Il Vangelo (Giovanni 18,38) ci fa sapere che
Ponzio Pilato concluse il suo dialogo con Gesù chiedendogli: “Quid est
veritas?”, “Che cos’è la verità?” e che, senza dargli il tempo di rispondere,
si rivolse alla folla. Pilato è in quel momento il simbolo dell’uomo che, pur
ricercando la verità, dispera di trovarla, perché sa che la verità non esiste e
che, se anche esiste, egli non può conoscerla.
La
ricerca della verità aveva già in precedenza affascinato la mente dei filosofi
greci. I Sofisti avevano detto che la verità non esiste, perché l’uomo è la
misura di tutte le cose, e quindi esistono tante verità per quanti uomini
respirano sotto la volta celeste. Sulla loro scia anche Socrate aveva fatto
della ricerca della verità il fulcro della sua ricerca filosofica, mentre
Platone era l’unico che si diceva convinto di essere in possesso della verità,
la sua verità, talché Aristotele, pur dichiarandosi suo amico, ne prendeva le
distanze (Amicus Plato, sed magis amica veritas).
Così
in seguito nel corso dei secoli, da Tommaso d’Aquino a Cartesio, da Locke a
Popper, da Einstein a Pirandello, è stato tutto un susseguirsi di ricerche e di
effimere conclusioni sulla ricerca della verità e sulla possibilità di
conoscerla.
Ed
oggi come siamo messi? Nel mese di Novembre
2016 l’Oxford English Dictionary ha deciso di eleggere “post-truth” (post-verità)
come parola dell’anno e da allora è tutto un tripudio di discussioni e polemiche su questa magica parola.
La
post-verità è diventata di moda, sui social, nella carta stampata e nel mondo
variegato che gravita intorno alla politica, soprattutto dopo la Brexit, la
vittoria di Trump e la vittoria del NO nel referendum in Italia. Il suo
significato ha una connotazione chiaramente negativa e, nelle intenzioni di
coloro che l’hanno lanciata e la usano continuamente, ha ormai assunto il
significato di falsa notizia, bufala (fake news).
Sostengono
infatti quelli della compagnia di giro che certe vittorie politiche, certi
risultati referendari sono talmente inconcepibili ed assurdi da potersi
spiegare solo con una sorta di obnubilamento generale che avrebbe offuscato la
coscienza e la mente degli elettori, in seguito alla diffusione massiccia ed
incontrollata di false notizie, ritenute vere.

******************************

● **ELENCO DELLE CONSEGNE**:
[a] Nel brano sulla verità, quale parola l'Oxford English Dictionary ha scelto come parola dell'anno nel novembre 2016?
[b] Prosegui il brano sulla verità a partire dall'ultima frase riportata.

● **DATI FORNITI**:
******************************

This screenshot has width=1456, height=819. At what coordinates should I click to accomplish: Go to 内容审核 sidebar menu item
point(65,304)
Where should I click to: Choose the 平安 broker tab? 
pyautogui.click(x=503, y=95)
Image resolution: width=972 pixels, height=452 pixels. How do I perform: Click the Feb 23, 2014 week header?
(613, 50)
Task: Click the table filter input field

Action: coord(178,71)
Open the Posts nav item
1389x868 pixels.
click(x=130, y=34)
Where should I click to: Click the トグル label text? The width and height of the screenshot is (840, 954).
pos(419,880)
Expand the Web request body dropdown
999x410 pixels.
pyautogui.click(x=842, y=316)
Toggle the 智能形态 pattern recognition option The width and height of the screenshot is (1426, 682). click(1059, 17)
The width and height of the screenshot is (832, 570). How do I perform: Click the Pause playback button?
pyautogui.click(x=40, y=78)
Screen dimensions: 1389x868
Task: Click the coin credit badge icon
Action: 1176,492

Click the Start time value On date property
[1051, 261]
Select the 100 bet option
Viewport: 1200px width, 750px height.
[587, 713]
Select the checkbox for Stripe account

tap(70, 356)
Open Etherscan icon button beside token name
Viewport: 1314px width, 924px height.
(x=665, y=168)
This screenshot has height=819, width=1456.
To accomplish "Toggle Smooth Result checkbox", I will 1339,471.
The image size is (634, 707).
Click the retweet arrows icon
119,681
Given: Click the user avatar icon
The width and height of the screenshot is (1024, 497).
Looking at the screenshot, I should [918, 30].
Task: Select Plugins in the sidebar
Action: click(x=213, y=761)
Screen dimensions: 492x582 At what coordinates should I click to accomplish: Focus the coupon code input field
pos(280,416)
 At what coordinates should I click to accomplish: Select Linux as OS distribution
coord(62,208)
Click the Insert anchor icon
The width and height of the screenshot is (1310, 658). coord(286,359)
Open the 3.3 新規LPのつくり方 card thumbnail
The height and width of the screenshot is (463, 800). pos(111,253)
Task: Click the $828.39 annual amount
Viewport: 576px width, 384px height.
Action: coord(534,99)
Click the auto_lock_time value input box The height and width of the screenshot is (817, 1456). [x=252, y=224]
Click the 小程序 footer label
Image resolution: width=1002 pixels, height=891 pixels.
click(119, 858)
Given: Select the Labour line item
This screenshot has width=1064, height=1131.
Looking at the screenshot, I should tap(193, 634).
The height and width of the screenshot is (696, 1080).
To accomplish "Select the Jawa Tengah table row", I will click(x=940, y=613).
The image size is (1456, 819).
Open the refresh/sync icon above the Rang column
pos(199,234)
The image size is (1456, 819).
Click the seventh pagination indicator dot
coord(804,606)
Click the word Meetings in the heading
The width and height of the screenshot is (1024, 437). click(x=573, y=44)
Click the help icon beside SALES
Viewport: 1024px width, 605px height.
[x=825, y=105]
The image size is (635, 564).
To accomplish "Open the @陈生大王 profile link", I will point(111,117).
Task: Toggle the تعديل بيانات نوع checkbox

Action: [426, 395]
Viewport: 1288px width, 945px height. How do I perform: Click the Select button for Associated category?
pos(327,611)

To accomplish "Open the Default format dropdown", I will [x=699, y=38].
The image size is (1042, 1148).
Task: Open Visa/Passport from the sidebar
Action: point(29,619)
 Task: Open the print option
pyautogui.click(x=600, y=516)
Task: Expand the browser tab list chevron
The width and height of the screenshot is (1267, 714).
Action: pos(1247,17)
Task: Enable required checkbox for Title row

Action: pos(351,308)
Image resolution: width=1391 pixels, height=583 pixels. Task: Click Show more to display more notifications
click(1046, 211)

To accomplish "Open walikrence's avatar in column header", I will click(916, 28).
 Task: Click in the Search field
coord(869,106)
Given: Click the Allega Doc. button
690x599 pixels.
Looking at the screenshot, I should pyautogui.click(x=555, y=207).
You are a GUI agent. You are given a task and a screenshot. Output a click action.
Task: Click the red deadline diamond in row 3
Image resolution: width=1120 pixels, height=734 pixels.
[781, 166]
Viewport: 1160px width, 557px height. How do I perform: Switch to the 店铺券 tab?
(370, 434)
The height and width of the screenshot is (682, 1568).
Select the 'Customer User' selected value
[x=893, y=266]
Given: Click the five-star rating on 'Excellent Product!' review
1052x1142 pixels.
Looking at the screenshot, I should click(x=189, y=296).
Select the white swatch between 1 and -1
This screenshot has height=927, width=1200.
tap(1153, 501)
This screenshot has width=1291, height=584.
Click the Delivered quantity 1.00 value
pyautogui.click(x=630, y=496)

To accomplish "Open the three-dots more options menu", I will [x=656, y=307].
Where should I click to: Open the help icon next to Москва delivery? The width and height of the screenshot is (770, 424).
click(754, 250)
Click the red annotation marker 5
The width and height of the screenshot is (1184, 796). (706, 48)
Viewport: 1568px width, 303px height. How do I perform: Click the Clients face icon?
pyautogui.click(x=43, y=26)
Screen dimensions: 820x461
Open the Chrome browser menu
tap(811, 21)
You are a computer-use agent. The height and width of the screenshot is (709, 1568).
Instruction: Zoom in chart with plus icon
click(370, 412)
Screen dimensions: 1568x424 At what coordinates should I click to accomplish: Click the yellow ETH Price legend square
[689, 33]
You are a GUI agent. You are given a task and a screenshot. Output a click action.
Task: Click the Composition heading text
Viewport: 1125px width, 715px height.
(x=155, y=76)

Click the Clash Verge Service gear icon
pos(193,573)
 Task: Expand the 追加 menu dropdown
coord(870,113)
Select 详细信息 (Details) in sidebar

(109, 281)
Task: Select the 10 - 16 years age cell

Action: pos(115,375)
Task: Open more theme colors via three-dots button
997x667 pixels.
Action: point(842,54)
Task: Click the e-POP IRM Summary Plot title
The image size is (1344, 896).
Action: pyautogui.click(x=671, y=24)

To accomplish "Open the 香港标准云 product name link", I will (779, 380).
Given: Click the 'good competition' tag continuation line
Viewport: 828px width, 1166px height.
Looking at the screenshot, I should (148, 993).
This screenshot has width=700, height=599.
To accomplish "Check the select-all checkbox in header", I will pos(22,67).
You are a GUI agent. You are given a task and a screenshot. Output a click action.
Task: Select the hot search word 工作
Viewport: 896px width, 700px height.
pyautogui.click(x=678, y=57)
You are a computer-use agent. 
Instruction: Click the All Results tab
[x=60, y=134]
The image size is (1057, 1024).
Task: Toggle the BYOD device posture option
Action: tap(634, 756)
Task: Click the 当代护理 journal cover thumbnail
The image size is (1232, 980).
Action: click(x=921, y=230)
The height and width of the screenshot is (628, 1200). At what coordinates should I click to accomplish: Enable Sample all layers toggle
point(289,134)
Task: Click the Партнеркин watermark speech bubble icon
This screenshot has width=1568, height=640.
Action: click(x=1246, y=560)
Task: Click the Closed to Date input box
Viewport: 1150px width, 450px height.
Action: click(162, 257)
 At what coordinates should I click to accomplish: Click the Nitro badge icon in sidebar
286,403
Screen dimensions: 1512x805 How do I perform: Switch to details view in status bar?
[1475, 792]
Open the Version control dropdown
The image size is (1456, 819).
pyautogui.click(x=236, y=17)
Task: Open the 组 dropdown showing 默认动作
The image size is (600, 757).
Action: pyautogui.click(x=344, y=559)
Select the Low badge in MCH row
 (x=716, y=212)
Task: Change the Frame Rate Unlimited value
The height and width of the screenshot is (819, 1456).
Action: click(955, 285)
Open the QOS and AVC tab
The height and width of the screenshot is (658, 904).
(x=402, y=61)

******************************

● **LE RISPOSTE**:
[a] “Post-truth”, cioè post-verità.

[b]
Sono
disperati quelli della compagnia di giro. Una volta bastava diffondere le loro
notizie sul Guardian, su Le Monde, su Repubblica, sul Corriere, sul Financial
Times, su qualche canale televisivo (e la RAI si distingueva per zelo); bastava
ogni tanto l’esternazione di qualche attore o di qualche cantante, quasi tutti
con il cuore a sinistra ed il portafoglio a destra; bastava qualche
esternazione di Papa Bergoglio e dell’ormai ex Presidente Hussein Obama;
bastava l’esternazione di qualche ambasciatore o di alcuni di coloro che
piacciono alla gente che piace: il gioco era fatto e la partita era chiusa.
Negli
ultimi tempi però si è verificato un fatto forse inaspettato, il boom della
Rete, di Internet, dei Social Network, che hanno consentito di far conoscere
una verità parallela a quella diffusa dalla compagnia di giro e che ha
consentito il realizzarsi di una famosa frase di Antonio Gramsci, seppur formulata
allora con altri intenti, e cioè che la verità è sempre un fatto rivoluzionario,
talché nel mondo dell’informazione sta nascendo una vera e propria rivoluzione.
Sono
disperati quelli della compagnia di giro, perché non riescono più a controllare
pienamente il flusso delle notizie, perché si accorgono che il controllo delle
coscienze sta loro sfuggendo di mano. La realtà non è più quella che essi
sostengono? Peggio per la realtà, perché essi sono nel vero. La gente non crede
più alle loro scemenze? Peggio per la gente, perché sarà portata alla rovina.
Ma
non si rassegnano quelli della compagnia, non si danno pace e da un po’ di
tempo incominciano a dare segni evidenti
di delirio. Ogni tanto se ne escono con commissioni che dovrebbero controllare
le notizie, con organismi che dovrebbero sorvegliare i grandi social network,
per ammonire, per consigliare, e infine per reprimere. Con le loro proposte
fanno venire in mente quello che George Orwell raccontava nel suo famoso
romanzo 1984. Lì lo scrittore inglese
prevedeva l’avvento di un regime che avrebbe istituito il Ministero della
Verità, un Ministero che quotidianamente avrebbe informato i cittadini su ciò
che era vero e ciò che era falso, su ciò che si poteva o non si poteva dire,
sulle parole che si potevano o non si potevano usare.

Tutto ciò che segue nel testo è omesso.